> _Ejercicio propuesto a_: Indique si cada afirmación concuerda con el texto sobre la propaganda en política. Responda sí o no y cite literalmente las palabras del texto que lo deciden: (i) La propaganda apela al sentido emocional de las masas para evitar la reflexión racional. (ii) La libertad negativa de la que habla Berlin carece de garantía legal. (iii) El capitalismo actúa como propietario de la comunicación.

+++ Documento fuente

En política casi todo de mueve al ritmo que marca la propaganda, incluso puede decirse que la mayor parte de sus actuaciones son propaganda. Es la nueva forma de violencia suave que ejerce el poder para controlar a sus ciudadanos votantes, interpretada en términos de influencia, al objeto de difundir entre las masas en general […]
En política casi todo de mueve al ritmo que marca la propaganda, incluso puede decirse que la mayor parte de sus actuaciones son propaganda. Es la nueva forma de violencia suave que ejerce el poder para controlar a sus ciudadanos votantes, interpretada en términos de influencia, al objeto de difundir entre las masas en general la verdad oficial, pulsando su sentido emocional para evitar la reflexión racional, al objeto de llevarlas al terreno de lo que interesa. Dada su función formadora de la voluntad colectiva las respuestas de los afectados son siempre previsibles, apenas queda espacio científico para lo imprevisto. Pero como la propaganda se mueve en el terreno de lo económico, aunque todo esté previsto, hay que jugar a la pluralidad de opciones, habida cuenta de que es un negocio para los medios de difusión. En este punto, como no podía ser menos, teniendo en cuenta sus características de poder dominante a nivel global y expresamente en su condición de propietario de la comunicación, el capitalismo ha colaborado de manera decisiva para que los efectos de la propaganda lleguen a cualquier lugar para incrementar el negocio empresarial. Y lo hace como parte de un proceso de ocultación generalizada, al objeto de proseguir adelante con sus negocios, mientras el auditorio se entretiene ilusionado a la espera de lo imprevisible. Se trata, amén del negocio, de dejar algo al margen del determinismo laico, porque de otra manera el mito de la libertad individual saldría a la luz de manera apabullante. Así resulta que la libertad negativa de la que habla Berlin está garantizada por ley, pero no sucede así en su sentido positivo, porque la propaganda dominante, orquestada por el capitalismo desde los gobiernos, impide que los ciudadanos sean dueños de sí mismos. El resultado es que hay libertad, pero no se dan las condiciones para ejercerla correctamente. Por si la propaganda, en su papel de formar voluntades a la medida de los intereses dominantes a través de la persuasión, dejaba algún resquicio a la racionalidad individual, ahí está la legalidad para tapar grietas y, más aún, el poder cuenta con el Estado, como aparato represivo de aquellas conductas que se salen de lo formalmente previsible.

++++++

> _Ejercicio propuesto b_: Cambie «How do I perform» por «How should I perform» en las líneas del listado que van desde su comienzo hasta la que contiene «pos(895,16)», ambas incluidas, y reproduzca solo esas líneas sin alterar nada más.

+++ Datos proporcionados

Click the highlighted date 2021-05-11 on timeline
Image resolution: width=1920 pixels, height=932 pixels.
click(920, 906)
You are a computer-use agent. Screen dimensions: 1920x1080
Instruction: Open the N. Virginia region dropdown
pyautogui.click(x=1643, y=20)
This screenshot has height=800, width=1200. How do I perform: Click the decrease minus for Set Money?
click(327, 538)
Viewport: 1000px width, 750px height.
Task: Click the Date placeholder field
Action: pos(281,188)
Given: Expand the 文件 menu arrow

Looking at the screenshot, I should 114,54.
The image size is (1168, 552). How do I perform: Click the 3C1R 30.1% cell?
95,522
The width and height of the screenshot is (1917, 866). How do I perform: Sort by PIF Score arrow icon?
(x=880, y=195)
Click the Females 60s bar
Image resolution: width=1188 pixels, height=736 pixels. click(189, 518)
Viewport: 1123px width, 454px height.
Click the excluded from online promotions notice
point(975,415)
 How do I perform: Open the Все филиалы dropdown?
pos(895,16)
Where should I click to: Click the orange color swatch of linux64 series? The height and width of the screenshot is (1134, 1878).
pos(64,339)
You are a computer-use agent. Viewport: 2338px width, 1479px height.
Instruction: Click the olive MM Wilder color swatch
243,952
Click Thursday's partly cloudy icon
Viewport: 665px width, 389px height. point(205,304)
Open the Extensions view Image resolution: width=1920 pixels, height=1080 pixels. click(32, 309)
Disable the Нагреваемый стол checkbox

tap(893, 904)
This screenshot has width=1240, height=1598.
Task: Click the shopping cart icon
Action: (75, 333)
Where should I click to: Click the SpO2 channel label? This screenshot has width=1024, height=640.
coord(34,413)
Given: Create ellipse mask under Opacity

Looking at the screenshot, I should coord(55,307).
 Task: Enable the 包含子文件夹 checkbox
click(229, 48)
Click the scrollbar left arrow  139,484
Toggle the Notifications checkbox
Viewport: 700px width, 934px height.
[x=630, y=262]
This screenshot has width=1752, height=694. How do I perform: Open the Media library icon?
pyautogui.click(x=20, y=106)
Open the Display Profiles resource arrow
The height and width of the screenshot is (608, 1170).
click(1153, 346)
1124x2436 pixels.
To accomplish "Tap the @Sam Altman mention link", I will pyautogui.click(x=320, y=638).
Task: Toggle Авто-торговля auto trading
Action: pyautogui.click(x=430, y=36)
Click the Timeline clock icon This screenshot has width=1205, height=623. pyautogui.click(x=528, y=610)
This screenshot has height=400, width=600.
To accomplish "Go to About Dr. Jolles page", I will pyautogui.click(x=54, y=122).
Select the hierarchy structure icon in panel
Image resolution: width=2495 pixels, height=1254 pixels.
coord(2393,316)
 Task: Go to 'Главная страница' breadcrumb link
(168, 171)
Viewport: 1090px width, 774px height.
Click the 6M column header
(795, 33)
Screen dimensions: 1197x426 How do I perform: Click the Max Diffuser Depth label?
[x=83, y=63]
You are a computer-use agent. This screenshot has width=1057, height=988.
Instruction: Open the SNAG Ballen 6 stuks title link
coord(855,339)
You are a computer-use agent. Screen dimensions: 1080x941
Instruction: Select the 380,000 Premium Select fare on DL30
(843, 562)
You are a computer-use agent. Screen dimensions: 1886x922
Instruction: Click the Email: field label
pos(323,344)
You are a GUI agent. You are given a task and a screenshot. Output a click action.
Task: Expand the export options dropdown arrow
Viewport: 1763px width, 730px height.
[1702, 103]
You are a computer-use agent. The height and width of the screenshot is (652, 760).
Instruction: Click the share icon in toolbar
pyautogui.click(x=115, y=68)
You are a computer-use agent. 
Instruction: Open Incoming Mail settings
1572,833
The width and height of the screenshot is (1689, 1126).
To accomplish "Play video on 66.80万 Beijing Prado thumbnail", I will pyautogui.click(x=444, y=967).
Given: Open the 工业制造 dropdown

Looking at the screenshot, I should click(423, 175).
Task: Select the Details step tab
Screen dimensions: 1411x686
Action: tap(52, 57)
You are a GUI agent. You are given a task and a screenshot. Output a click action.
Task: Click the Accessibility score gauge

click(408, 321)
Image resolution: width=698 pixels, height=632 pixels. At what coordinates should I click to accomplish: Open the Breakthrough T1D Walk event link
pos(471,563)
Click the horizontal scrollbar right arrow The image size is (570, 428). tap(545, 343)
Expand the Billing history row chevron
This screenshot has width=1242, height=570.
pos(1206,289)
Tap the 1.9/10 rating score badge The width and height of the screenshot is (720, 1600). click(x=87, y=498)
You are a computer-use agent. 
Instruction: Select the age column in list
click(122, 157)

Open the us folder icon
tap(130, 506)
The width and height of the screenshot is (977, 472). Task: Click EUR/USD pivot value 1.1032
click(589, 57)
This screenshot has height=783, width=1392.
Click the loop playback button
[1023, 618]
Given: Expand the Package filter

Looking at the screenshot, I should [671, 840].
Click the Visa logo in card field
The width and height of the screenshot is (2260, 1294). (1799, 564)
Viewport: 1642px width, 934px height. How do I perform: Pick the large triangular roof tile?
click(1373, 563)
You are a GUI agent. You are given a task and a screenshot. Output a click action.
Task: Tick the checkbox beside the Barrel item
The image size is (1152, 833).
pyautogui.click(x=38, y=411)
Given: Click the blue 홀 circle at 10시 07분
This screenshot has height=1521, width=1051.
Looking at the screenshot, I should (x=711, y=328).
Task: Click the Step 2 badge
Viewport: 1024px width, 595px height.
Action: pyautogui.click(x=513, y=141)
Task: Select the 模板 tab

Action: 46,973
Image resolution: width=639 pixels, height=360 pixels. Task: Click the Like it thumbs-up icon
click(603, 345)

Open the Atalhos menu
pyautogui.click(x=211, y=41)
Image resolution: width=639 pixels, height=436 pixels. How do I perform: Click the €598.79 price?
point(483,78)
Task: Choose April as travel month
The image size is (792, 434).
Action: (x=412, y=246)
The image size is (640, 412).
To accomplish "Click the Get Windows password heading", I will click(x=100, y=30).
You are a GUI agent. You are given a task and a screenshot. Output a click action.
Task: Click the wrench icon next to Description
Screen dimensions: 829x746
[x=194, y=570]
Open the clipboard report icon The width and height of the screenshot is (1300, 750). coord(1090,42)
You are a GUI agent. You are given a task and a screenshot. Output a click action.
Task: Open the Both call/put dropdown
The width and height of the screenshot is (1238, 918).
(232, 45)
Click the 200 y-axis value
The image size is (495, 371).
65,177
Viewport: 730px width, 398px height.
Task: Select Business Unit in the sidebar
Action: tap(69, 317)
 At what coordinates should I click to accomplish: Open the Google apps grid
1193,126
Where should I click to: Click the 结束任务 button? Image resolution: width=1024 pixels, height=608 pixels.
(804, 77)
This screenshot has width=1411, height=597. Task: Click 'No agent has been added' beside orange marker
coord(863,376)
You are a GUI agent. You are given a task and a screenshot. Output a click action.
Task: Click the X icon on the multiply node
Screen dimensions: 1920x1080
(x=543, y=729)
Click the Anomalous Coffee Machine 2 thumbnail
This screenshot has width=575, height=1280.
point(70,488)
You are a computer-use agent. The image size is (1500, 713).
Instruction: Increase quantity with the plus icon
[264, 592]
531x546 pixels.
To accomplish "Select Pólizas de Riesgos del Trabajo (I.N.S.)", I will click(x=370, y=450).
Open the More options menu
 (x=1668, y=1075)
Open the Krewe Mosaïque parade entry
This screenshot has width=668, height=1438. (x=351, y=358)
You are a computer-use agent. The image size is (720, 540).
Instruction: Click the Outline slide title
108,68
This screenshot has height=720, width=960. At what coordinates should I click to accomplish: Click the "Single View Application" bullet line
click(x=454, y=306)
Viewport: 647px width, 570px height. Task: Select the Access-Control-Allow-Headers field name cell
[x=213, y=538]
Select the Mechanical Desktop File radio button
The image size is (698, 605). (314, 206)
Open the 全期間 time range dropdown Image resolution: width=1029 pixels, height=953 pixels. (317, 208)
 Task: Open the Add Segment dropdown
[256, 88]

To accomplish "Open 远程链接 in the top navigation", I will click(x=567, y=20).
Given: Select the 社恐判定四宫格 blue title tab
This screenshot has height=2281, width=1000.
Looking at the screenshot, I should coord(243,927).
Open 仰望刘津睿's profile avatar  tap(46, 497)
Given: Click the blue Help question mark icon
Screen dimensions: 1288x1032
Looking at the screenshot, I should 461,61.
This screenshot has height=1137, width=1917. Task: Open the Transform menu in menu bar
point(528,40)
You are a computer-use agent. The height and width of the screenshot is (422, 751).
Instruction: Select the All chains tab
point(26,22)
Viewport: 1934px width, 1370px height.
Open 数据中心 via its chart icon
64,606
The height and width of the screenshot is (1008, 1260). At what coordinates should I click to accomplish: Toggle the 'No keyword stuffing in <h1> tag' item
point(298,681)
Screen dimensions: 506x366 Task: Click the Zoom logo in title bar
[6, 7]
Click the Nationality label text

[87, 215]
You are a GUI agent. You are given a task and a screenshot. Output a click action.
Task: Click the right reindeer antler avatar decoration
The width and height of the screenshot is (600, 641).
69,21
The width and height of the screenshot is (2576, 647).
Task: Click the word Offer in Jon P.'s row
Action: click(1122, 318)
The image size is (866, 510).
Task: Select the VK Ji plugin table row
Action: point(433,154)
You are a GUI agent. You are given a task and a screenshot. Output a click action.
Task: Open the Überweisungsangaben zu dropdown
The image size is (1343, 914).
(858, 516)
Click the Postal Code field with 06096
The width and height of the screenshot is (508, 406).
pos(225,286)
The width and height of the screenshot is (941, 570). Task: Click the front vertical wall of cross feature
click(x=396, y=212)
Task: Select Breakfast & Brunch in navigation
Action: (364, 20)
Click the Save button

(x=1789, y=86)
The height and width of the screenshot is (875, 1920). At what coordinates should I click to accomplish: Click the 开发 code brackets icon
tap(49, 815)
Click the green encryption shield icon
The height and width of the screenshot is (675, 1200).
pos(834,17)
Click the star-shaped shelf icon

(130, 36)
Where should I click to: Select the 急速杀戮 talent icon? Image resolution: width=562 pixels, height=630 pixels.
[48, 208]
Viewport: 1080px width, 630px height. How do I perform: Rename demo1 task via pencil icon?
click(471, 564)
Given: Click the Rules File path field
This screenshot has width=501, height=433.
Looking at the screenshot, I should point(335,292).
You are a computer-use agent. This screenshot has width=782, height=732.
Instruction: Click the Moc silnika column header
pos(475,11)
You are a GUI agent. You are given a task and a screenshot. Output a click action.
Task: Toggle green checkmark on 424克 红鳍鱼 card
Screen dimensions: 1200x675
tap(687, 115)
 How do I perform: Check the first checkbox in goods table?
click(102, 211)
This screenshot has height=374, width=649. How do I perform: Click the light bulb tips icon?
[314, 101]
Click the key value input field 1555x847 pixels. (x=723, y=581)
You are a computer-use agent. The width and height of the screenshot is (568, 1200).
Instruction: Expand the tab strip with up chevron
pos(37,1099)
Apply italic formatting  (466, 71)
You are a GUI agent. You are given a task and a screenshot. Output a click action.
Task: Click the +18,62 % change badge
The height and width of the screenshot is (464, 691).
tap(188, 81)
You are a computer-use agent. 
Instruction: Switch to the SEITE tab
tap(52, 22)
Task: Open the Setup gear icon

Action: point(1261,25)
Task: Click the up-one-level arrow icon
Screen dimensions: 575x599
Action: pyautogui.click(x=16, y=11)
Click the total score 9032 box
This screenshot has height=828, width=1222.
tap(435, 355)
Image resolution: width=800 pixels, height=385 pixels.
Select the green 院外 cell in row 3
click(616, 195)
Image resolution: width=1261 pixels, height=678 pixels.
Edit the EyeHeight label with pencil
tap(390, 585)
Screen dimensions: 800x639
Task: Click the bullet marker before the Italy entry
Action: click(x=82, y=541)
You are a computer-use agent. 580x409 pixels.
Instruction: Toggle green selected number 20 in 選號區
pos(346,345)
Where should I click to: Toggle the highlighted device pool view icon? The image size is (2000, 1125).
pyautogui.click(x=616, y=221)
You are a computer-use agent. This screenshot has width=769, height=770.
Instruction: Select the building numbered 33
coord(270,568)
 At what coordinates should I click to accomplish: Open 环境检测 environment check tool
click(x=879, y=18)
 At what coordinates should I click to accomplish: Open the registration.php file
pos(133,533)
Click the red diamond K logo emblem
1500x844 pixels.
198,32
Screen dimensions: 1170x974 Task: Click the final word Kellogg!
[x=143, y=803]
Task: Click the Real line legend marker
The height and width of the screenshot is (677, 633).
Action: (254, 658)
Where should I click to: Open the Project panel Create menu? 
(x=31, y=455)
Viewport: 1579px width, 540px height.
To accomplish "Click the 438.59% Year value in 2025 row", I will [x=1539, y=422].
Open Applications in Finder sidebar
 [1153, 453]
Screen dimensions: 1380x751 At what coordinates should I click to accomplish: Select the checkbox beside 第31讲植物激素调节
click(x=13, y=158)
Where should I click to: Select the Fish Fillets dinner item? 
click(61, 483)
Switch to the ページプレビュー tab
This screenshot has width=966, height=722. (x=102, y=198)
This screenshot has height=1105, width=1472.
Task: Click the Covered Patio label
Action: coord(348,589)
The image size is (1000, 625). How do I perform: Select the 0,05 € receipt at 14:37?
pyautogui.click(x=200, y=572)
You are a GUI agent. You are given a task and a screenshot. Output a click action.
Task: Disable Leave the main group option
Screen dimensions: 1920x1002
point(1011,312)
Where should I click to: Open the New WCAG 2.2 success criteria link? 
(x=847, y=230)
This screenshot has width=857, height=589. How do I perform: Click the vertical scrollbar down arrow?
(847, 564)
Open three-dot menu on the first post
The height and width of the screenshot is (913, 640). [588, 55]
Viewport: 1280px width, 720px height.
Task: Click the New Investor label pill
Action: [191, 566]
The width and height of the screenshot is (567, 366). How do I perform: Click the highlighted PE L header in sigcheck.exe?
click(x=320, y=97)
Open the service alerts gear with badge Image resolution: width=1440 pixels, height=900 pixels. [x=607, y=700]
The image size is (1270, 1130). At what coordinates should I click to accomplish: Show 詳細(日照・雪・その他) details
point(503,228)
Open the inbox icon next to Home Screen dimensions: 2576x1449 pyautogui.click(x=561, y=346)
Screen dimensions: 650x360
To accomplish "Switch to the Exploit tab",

++++++

> _Respuesta correcta a_:
(i) Sí: «pulsando su sentido emocional para evitar la reflexión racional».
(ii) No: «la libertad negativa de la que habla Berlin está garantizada por ley».
(iii) Sí: «en su condición de propietario de la comunicación».

> _Respuesta correcta b_:
Click the highlighted date 2021-05-11 on timeline
Image resolution: width=1920 pixels, height=932 pixels.
click(920, 906)
You are a computer-use agent. Screen dimensions: 1920x1080
Instruction: Open the N. Virginia region dropdown
pyautogui.click(x=1643, y=20)
This screenshot has height=800, width=1200. How should I perform: Click the decrease minus for Set Money?
click(327, 538)
Viewport: 1000px width, 750px height.
Task: Click the Date placeholder field
Action: pos(281,188)
Given: Expand the 文件 menu arrow

Looking at the screenshot, I should 114,54.
The image size is (1168, 552). How should I perform: Click the 3C1R 30.1% cell?
95,522
The width and height of the screenshot is (1917, 866). How should I perform: Sort by PIF Score arrow icon?
(x=880, y=195)
Click the Females 60s bar
Image resolution: width=1188 pixels, height=736 pixels. click(189, 518)
Viewport: 1123px width, 454px height.
Click the excluded from online promotions notice
point(975,415)
 How should I perform: Open the Все филиалы dropdown?
pos(895,16)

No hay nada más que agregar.